I have been hesitant to comment on the Travyon Martin case, but I have mustered up the courage to add my voice to this very sad and agonizing situation. Every time I started to write about it before, I feared that my views may be just too biased. You see, I have a son too and I have not been able to separate my feelings as a mother with my understanding of the law.
While I do not like Florida’s “Stand your Ground Law”, it is the law and I have been pretty fixated on the trial, trying my best to understand the defense’s point of view. So I think I get the law now but what I don’t get is how all of the events that led up to George Zimmerman even needing to “stand his ground” have been ignored.
Travyon Martin was “walking while Black”. In the African American Community we all understand the “driving while Black” phenomena which is the higher likelihood that an African American man will be pulled over by the police, “just because.”
I don’t think that anybody has disputed that Trayvon was minding his own business, alone with his iced tea and Skittles, talking with a friend on his cell phone.
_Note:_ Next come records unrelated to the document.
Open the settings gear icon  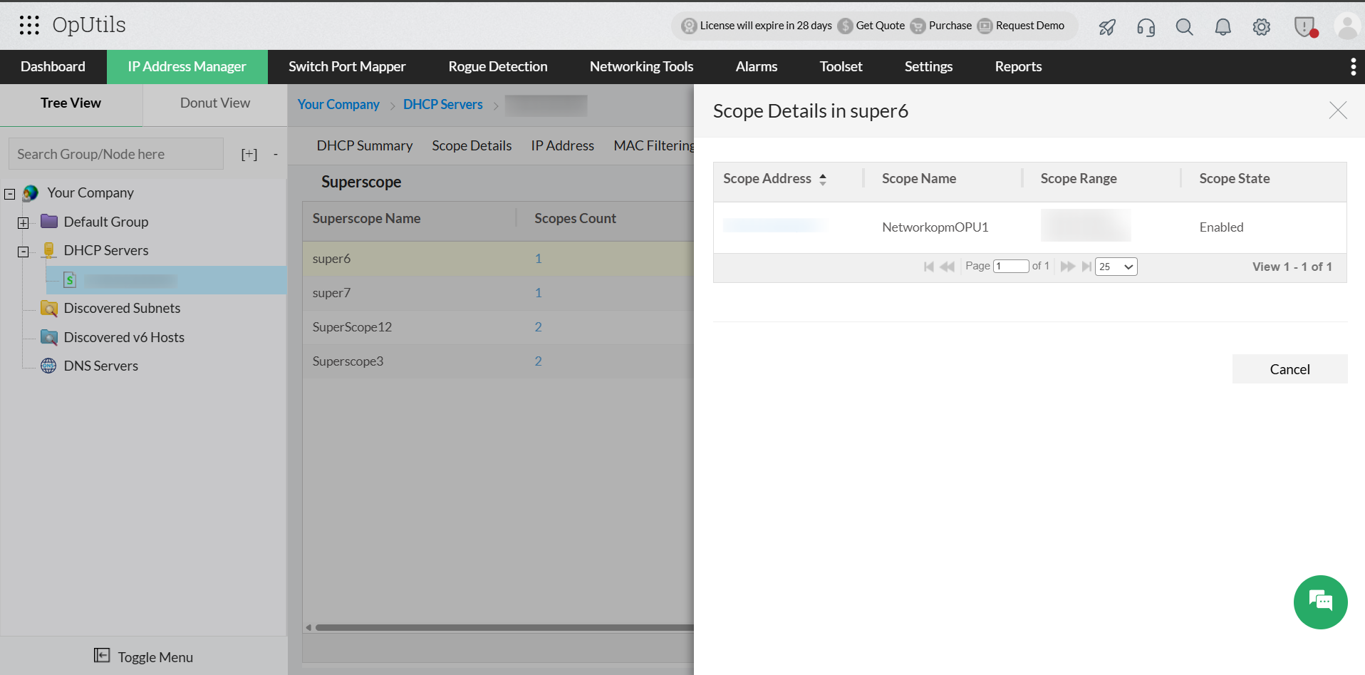tap(1261, 27)
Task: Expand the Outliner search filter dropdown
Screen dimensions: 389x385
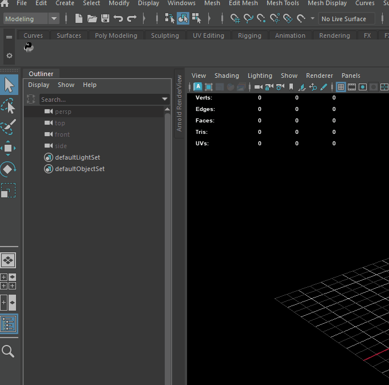Action: click(165, 100)
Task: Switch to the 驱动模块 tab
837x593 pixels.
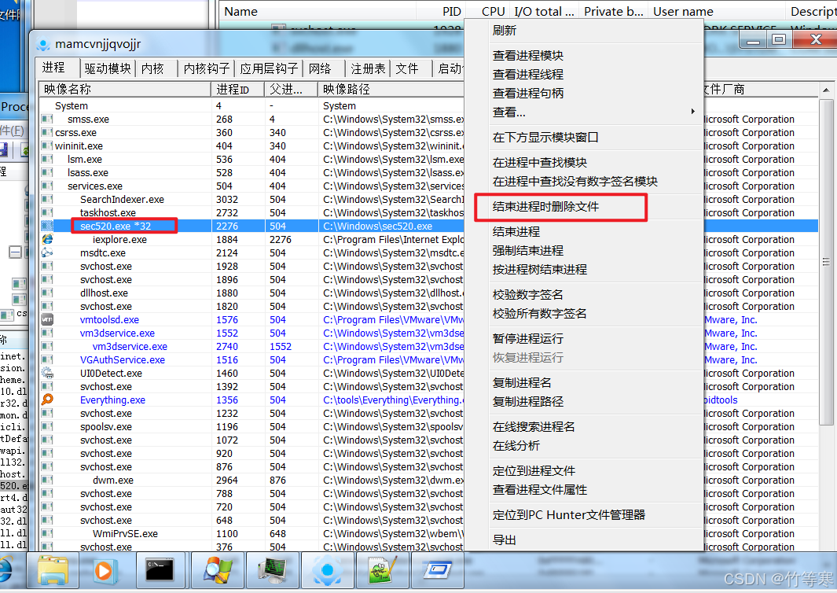Action: pos(108,68)
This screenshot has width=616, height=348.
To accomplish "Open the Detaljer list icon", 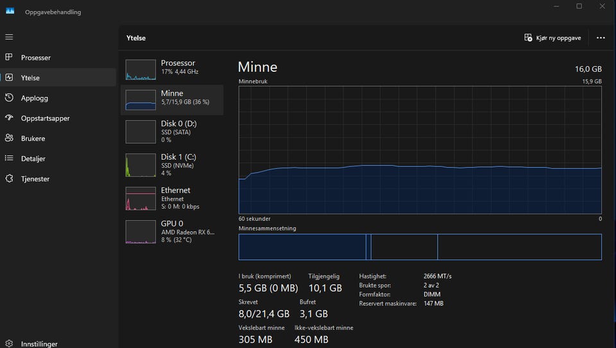I will point(9,159).
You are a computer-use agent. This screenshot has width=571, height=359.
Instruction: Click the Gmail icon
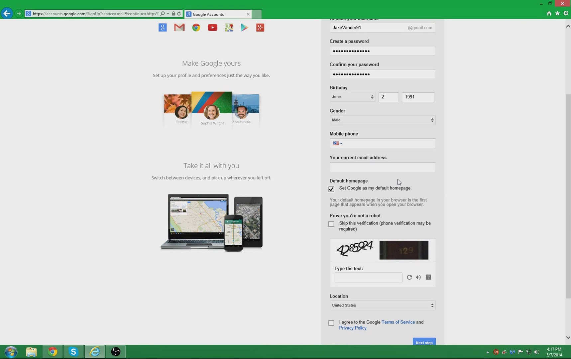[179, 28]
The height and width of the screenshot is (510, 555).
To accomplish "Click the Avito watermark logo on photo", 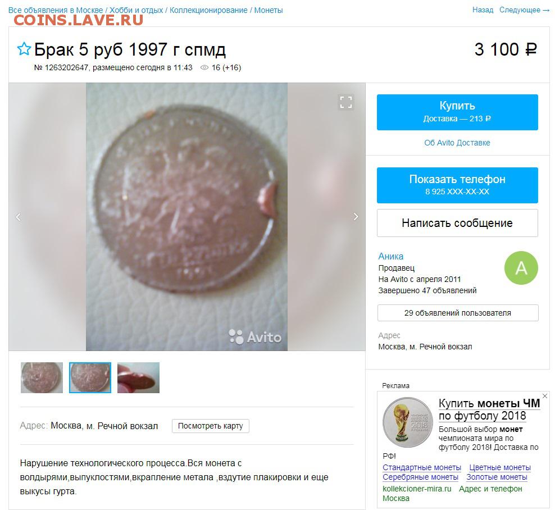I will pyautogui.click(x=255, y=337).
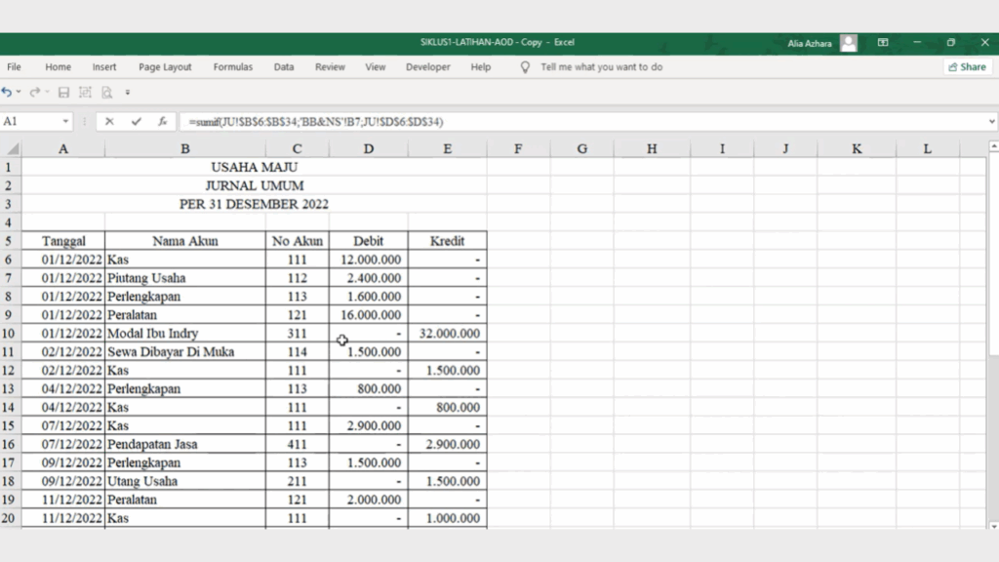The width and height of the screenshot is (999, 562).
Task: Cancel formula entry with the X icon
Action: (x=109, y=122)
Normal teen aged behavior. Trayvon was not being loud, he was not in any way suspicious except that he was Black and that ignited Zimmerman’s sensibilities about young black men…“These (explicative deleted) always get away with it.” These who and get away with what?
When my son, Joe, was 13 years old, I came home to a police car in my driveway and the first words I heard as I jumped out of the car wondering why in the world the police were at my house, were…”the suspect has been apprehended”. I was flabbergasted to see my young son in the police car with a terrified look on his face. Here is the story. Joe and the other kid had mutually decided that they would “fight” each other after school. (The minds of 13 year olds!) The “fight” lasted all of about a minute because they decided it was not so much fun. The other boy’s father called the police and said that Joe has assaulted his son. The police picked up my son at another neighbor’s house where he was playing basketball. The only way the police could identify him was he was the only black boy. While the situation ended without an arrest, the police told Joe that if he happened again he would “cuff him”. It was truly scary and we always wondered if the father of the other boy would have called the police if Joe was white or if he would have sought us out to resolve the situation without the police.
Joe, who is a Harvard, Duke, Princeton graduate is now an assistant professor of religion at UNC Charlotte. He was his high school class valedictorian, an athlete and a genuinely good person (I know I am biased but I hear this from many others…smile). I give you this background because when Joe was a student at Harvard, he and some of his classmates who also happened to be Black were studying late one night in a commons area on campus. A security guard called police because of what he described as “suspicious” behavior.
I don’t want us to lose the point that Trayvon Martin represents all Black men in America who have to every day of their lives, think about what they can do, where they can go, how they are being perceived. I could tell you of many other situations that my son encountered. I just selected two to make the illustration. As a mother of a young Black man, I too live in constant fear that he will be safe, that somebody might see him as a threat, fear for their lives just because of his very presence and existence.
Regardless of how the “law” decides the Trayvon Martin case, let us use this example to continue to teach each other not to judge by looks, dress, color of one’s skin, age, etc. It is so sad that our inability to get this diversity thing right continues to lead to the loss of innocent lives. I don’t care what the law says, George Zimmerman was wrong. The 911 directive was clear: “We don’t need you to follow him.”
Trayvon Martin is my son’s voice and the voice of all Black sons.